Si ce titre m'a autant touchée, au point d'avoir les larmes aux yeux pendant tout le tome 1 et de pleurer à plusieurs reprises, c'est notamment pour son traitement du harcèlement scolaire. Ancienne victime de ce fléau, je me suis identifiée à ces jeunes, malgré des circonstances personnelles différentes.

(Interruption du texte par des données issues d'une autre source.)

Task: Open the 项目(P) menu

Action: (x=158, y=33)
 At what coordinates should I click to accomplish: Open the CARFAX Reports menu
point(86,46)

Parce qu'ici le phénomène est décortiqué avec une justesse brutale qui m'a ramenée à l'époque du collège : les sentiments de ces personnages, je les ai vécu, ils me hantent encore parfois. La mangaka montre le mécanisme : victime qui sort de la norme - l'un en surpoids, l'une "trop" grande, un garçon qui danse et porte les cheveux longs... -, effet de groupe, répétition des violences. Mais ce sont surtout les conséquences qui sont traitées de manière très réaliste, des blessures, à l'isolement forcé ou choisi, de la perte d'estime de soi - jusqu'à la dépression - en passant par la peur de parler. Ces ado qui détestent qui ils sont, à s'en rendre malade et se couper de leur entourage m'ont bouleversée. L'auteure parvient cependant à éviter de tomber dans un manichéisme facile entre les bourreaux épouvantables et les victimes irréprochables. Tous les protagonistes ont des défauts et préjugés, autant que des bons côtés, ce qui les rend humains et attachants.

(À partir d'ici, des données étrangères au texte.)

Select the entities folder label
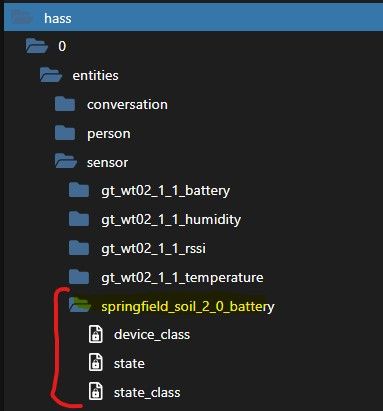 [95, 76]
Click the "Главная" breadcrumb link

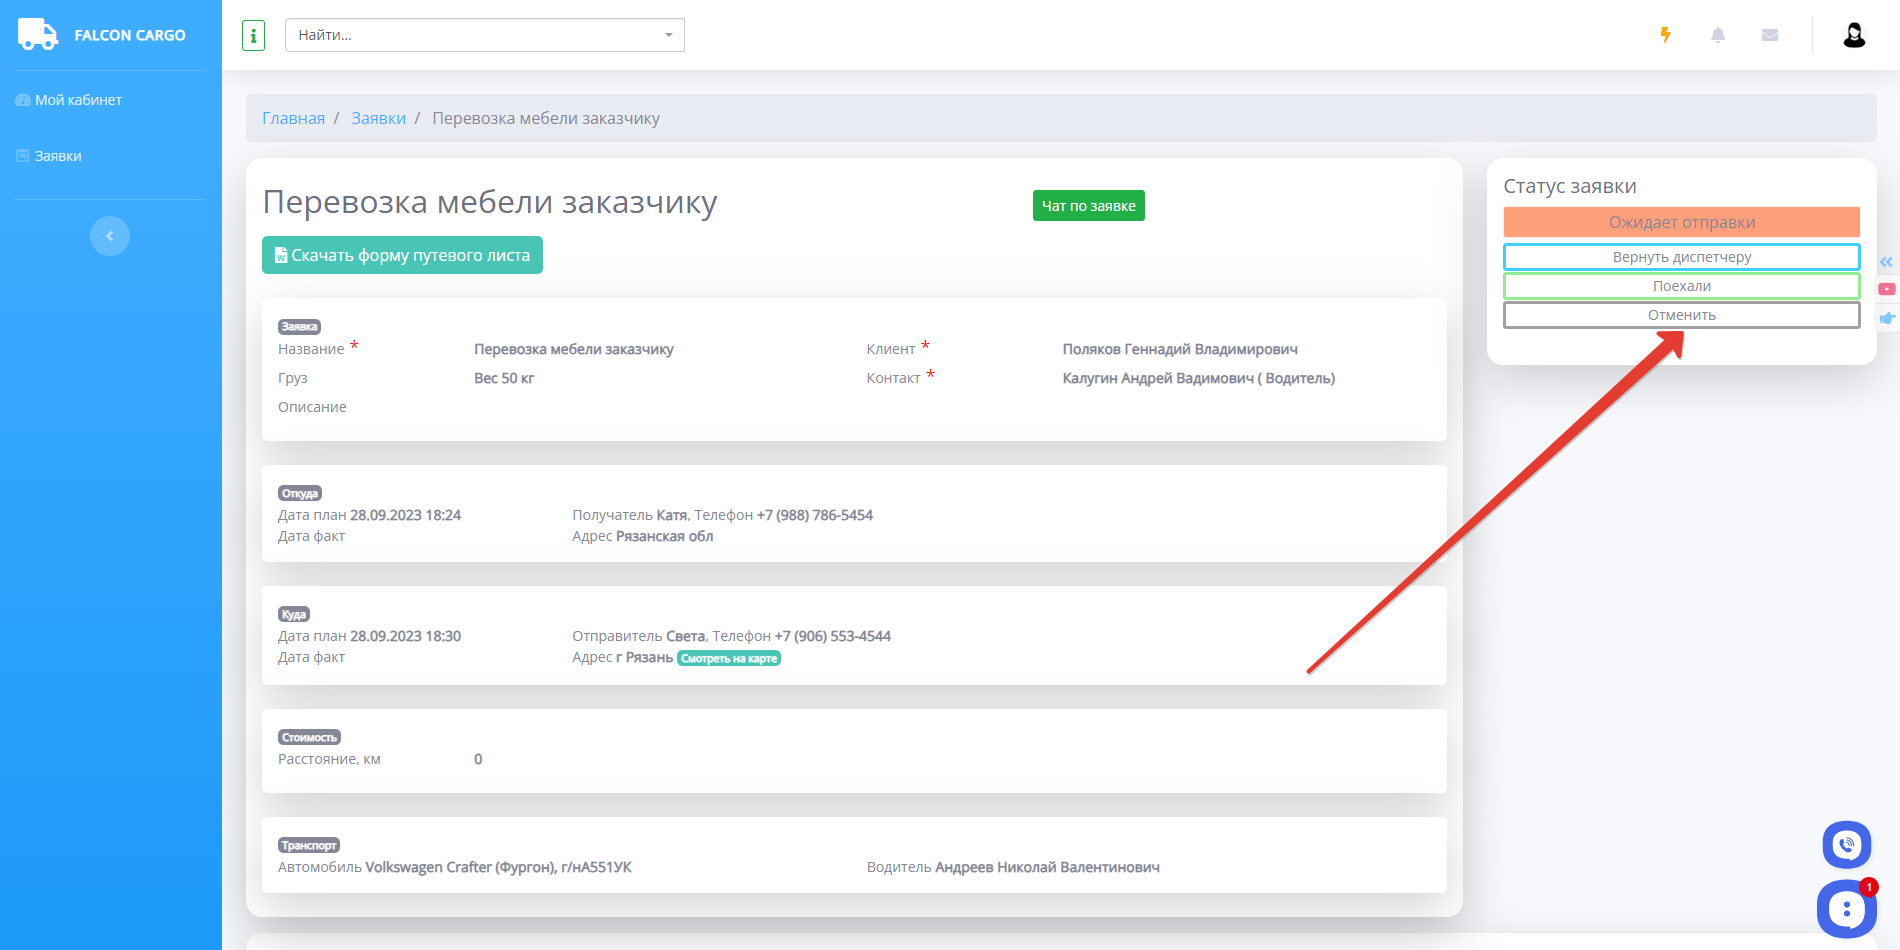click(293, 118)
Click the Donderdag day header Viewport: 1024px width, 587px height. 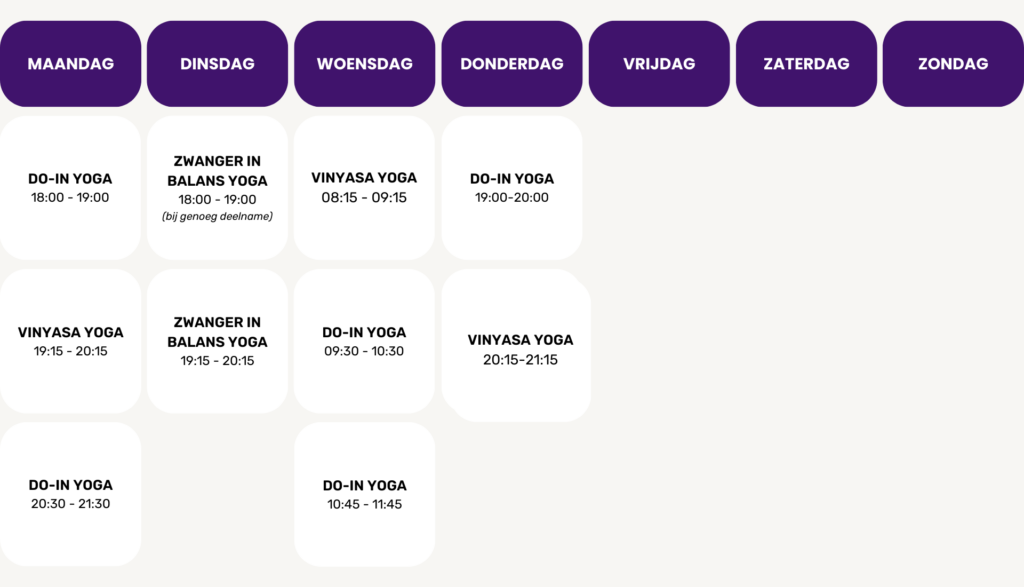pos(511,64)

Pourtant Le chant des souliers rouges ne parle pas seulement du difficile passage à l'âge adulte, mais plus largement de l'acceptation de soi et des autres. La professeur de flamenco, personne âgée, veut se sentir utile, faire la différence dans la vie de quelqu'un, exactement de la même façon que le héros. 


La danse pour renouer avec les autres et avec soi


L'histoire commence avec la brutale confrontation entre les rêves des personnages et la réalité : Kimitaka et Takara ont chacun une passion, qui ne fonctionne pas aussi bien qu'ils le voudraient. C'est même ce qui pousse le héros vers un comportement répréhensible, provoquant le rejet brutal de ses camarades.

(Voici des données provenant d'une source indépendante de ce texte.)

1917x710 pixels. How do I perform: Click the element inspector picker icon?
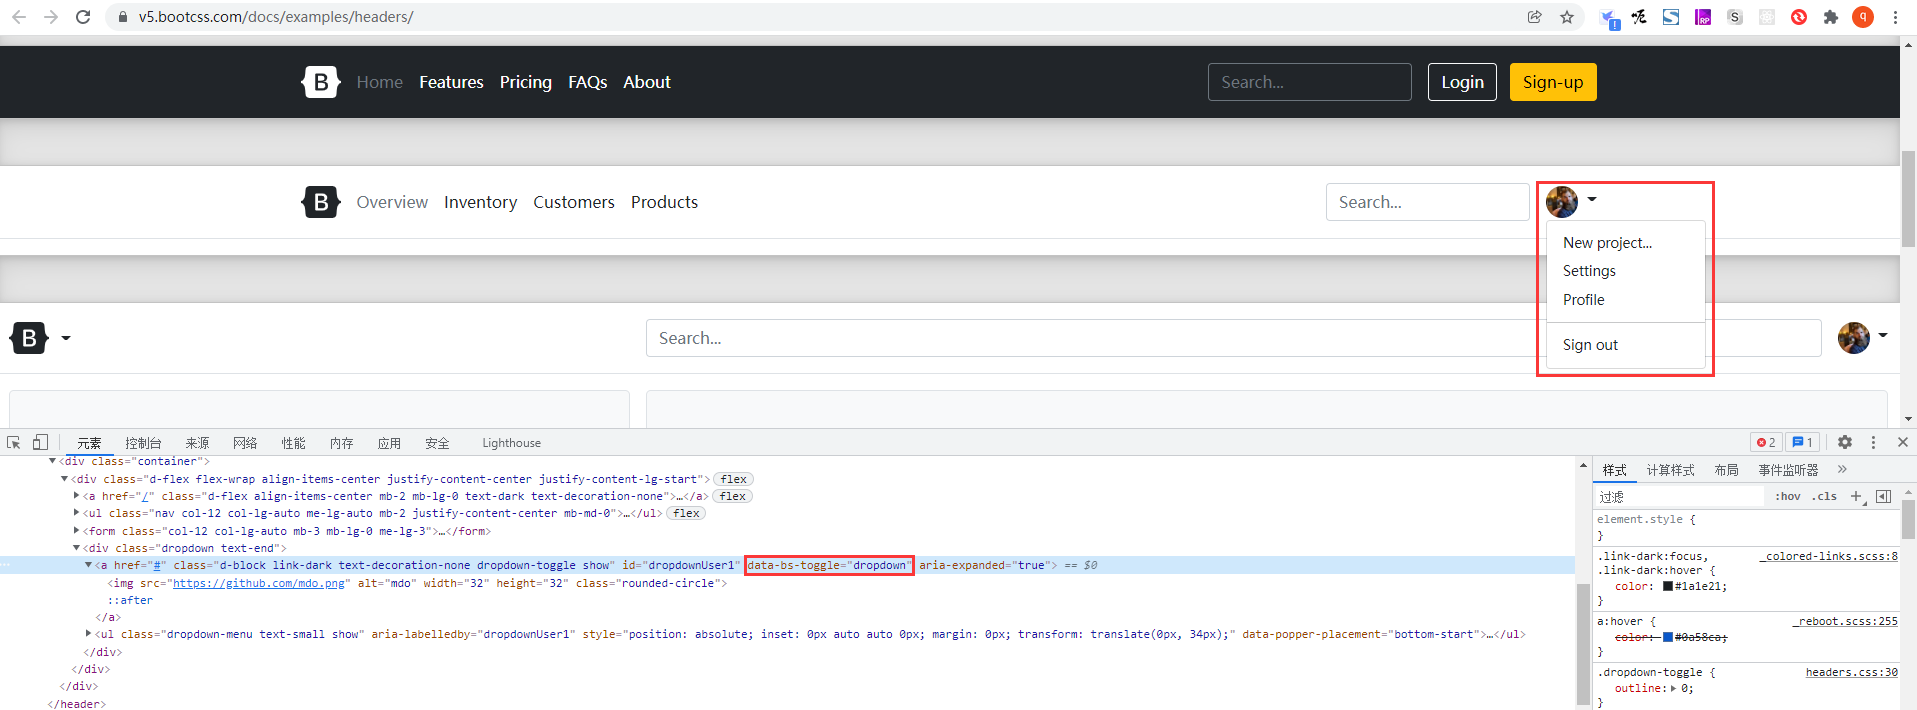pos(14,442)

Désoeuvrés, les deux ado échangent leurs chaussures, et symboliquement l'accès vers la discipline de l'autre. Ces chaussures, à la fois semblables - rouges avec un éclair - et différentes - des baskets et des chaussures de flamenco à talons - deviennent le lien qui les unis malgré la distance, qui va les pousser à changer. Leur couleur est celle du fil rouge qui relie deux personnes destinées l'une à l'autre : hasard ? Je ne pense pas.

Tout d'abord englué dans son auto-apitoiement, Kimitaka met du temps à se lancer avec les souliers rouges de Takara. Mais il finit par se lier avec une prof de flamenco désillusionnée elle aussi, son petit-fils qui se retrouve mis face à ses propres préjugés - un garçon avec des chaussures à talons de femme ?! -, des amis tout aussi parias et paumés que lui. 

À travers la danse flamenco, le héros se reconnecte aux autres et à lui-même, s'ouvre au monde. Aucun personnage n'est vraiment secondaire tant les histoires sont bien traitées, mais sans donner l'impression de s'éparpiller.

Pas de formule miracle pour autant, leur évolution est progressive et crédible. Peut-être parce qu'ils se lancent par désœuvrement plutôt que véritable passion, ils prennent la discipline telle qu'elle est, sans lui attribuer d'attentes irréalistes. Mizu Sahara a ici choisi la danse flamenco, mais aurait aussi bien pu prendre un autre sujet, d'ailleurs Takara de son côté vit un chemin similaire via le basketball. La découverte d'un endroit à eux, d'une communauté ouvre en tout cas des perspectives à des personnages blessés. 


À travers ses personnages perdus, Mizu Sahara présente une histoire universelle : la recherche d'un sens à sa vie, la volonté de faire une différence, même minime. Elle présente ces réflexions avec justesse, poésie et espoir, en cassant au passage les stéréotypes de genre - un garçon avec des chaussures de femme, une fille plus grande que la moyenne - ou ceux des romances, le tout avec un trait superbe et délicat.